_Task to carry out_
Work out how many lines in this listing hold the word "screenshot", and give the number with nothing added.
-*-
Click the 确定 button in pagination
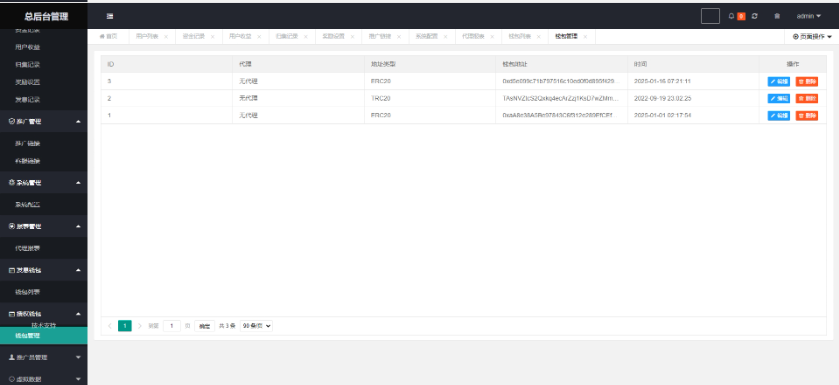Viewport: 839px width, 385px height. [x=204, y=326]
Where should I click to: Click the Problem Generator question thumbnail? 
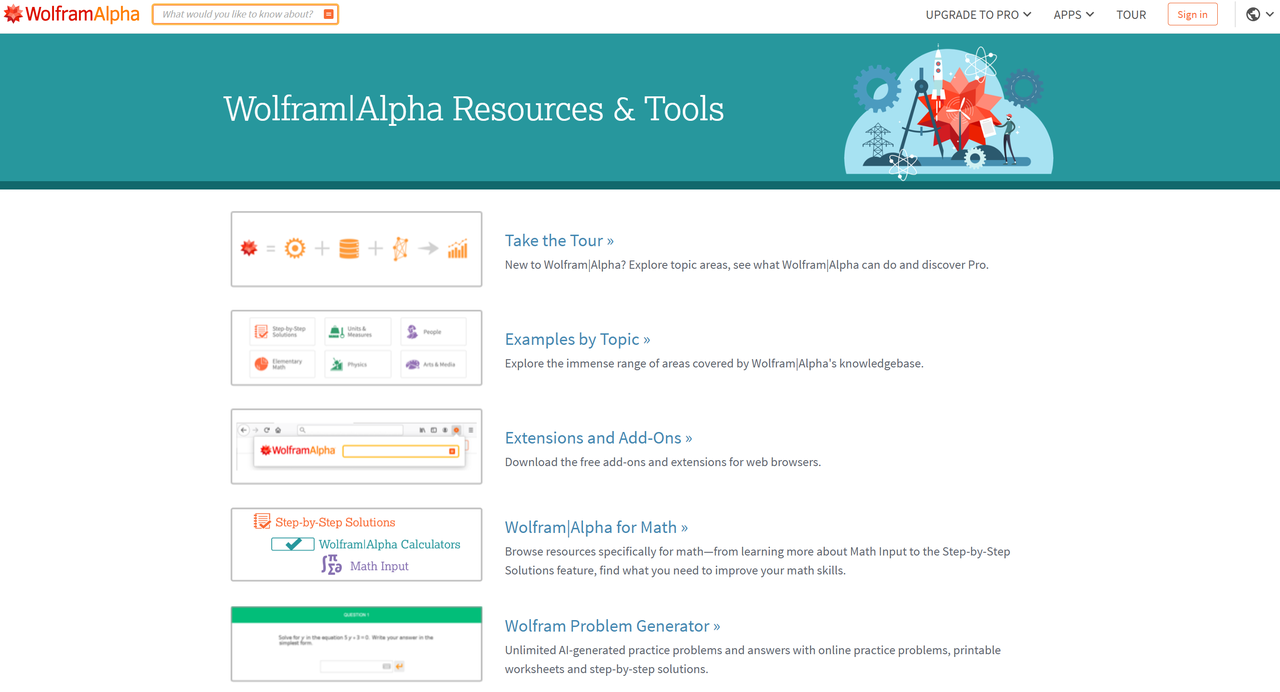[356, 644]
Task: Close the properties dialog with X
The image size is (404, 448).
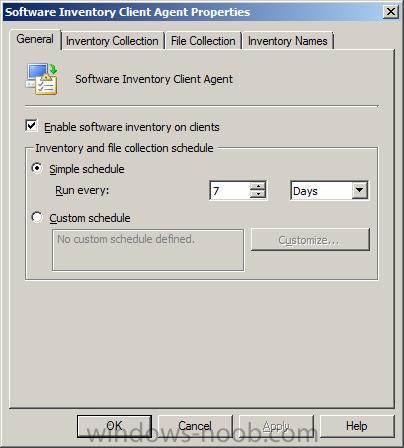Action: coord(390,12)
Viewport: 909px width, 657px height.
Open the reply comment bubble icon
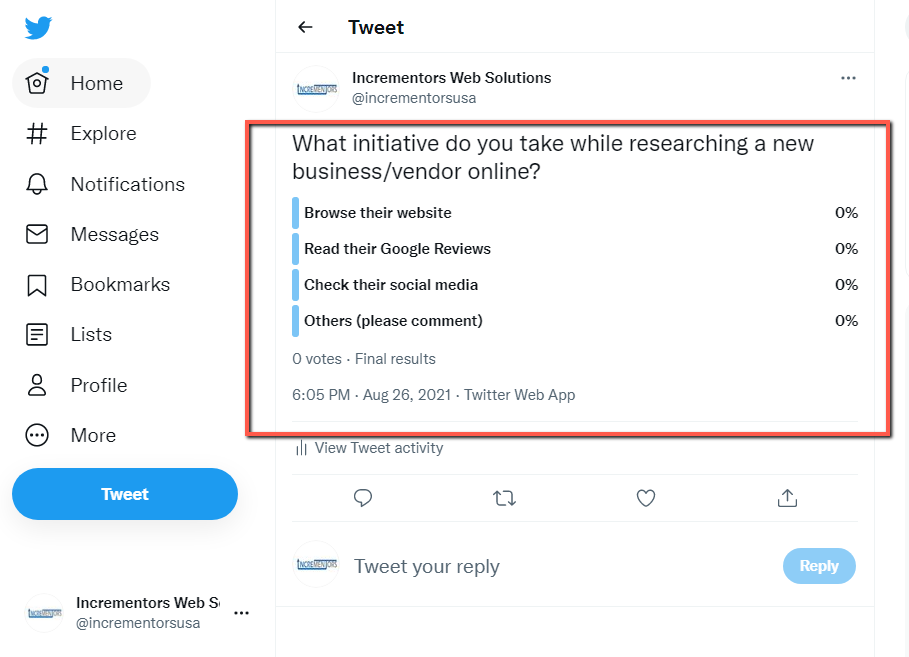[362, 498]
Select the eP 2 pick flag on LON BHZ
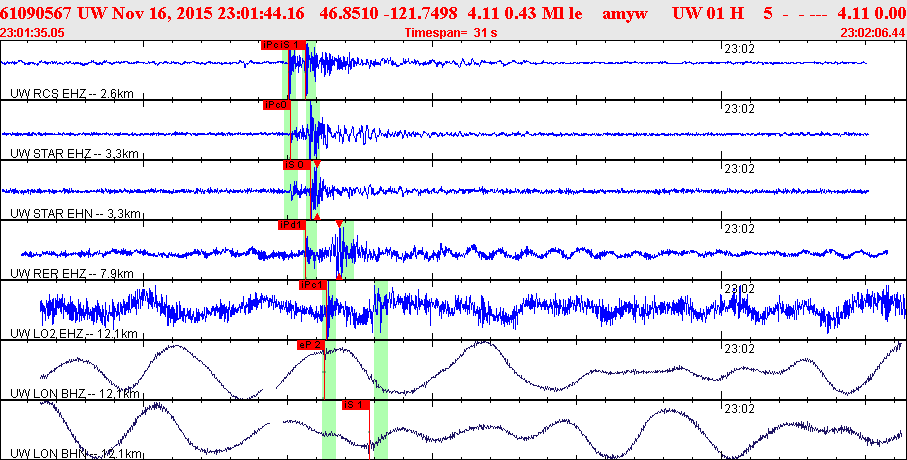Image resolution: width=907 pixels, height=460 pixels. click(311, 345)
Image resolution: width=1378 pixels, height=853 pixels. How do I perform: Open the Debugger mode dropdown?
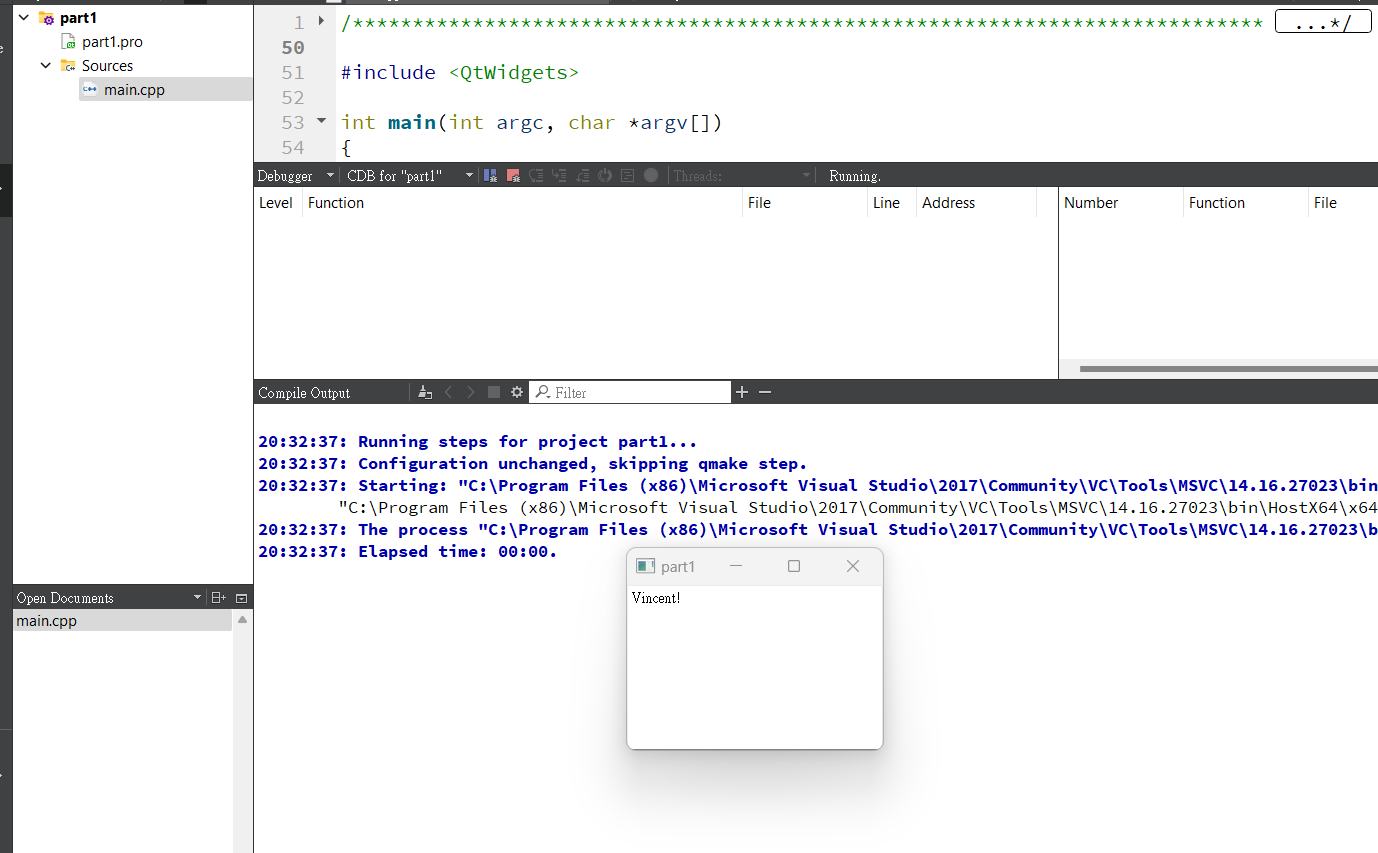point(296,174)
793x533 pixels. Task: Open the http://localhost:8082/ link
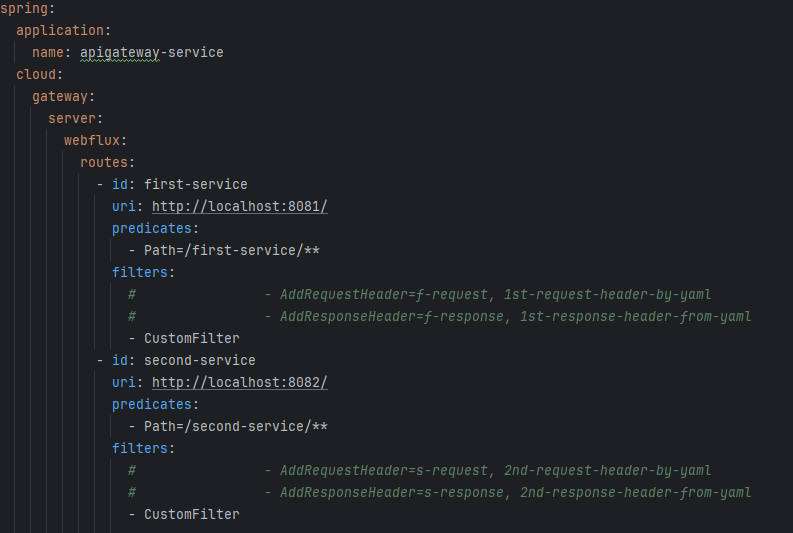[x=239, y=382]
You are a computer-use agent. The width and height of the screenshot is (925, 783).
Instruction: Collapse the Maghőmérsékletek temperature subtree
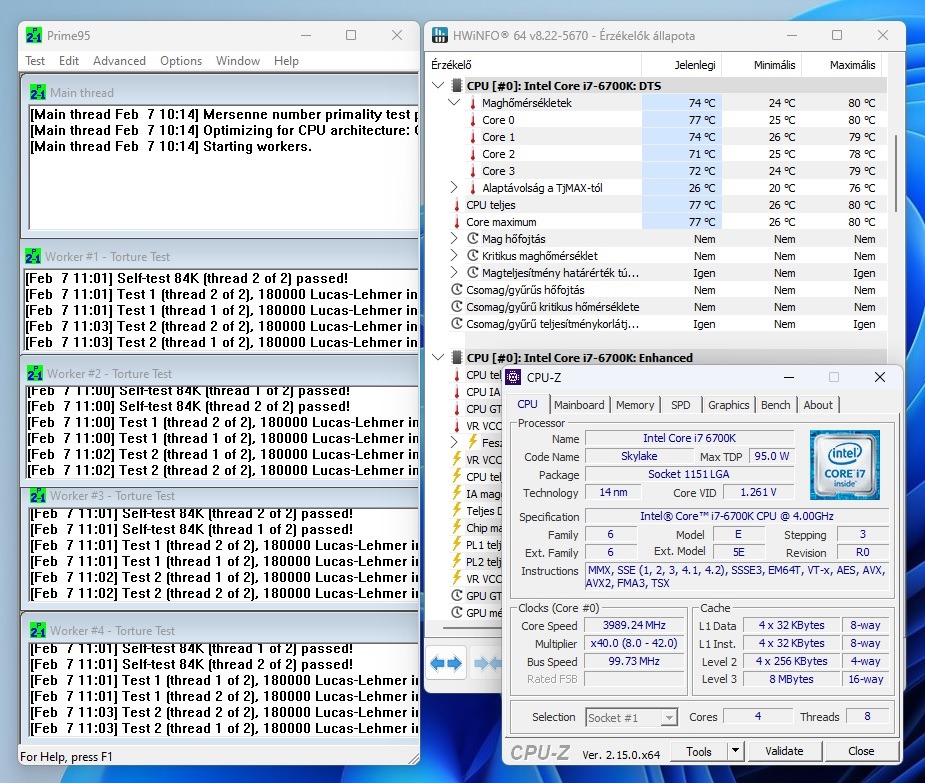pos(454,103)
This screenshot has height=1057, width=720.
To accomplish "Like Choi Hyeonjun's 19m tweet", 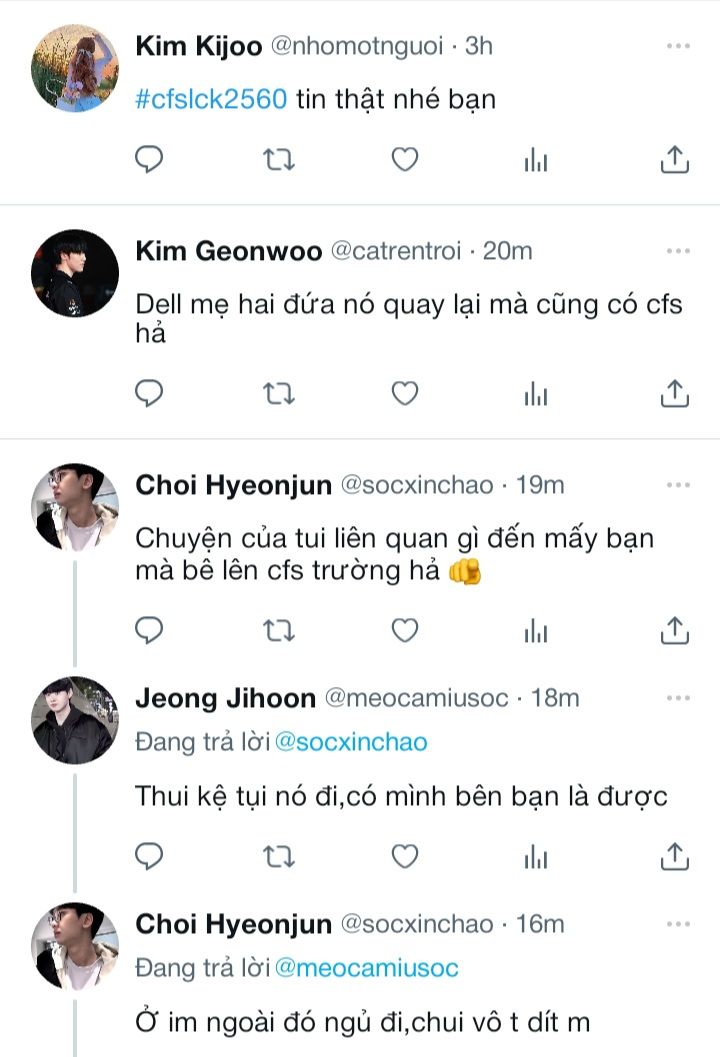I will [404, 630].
-*-
_Expected output_
2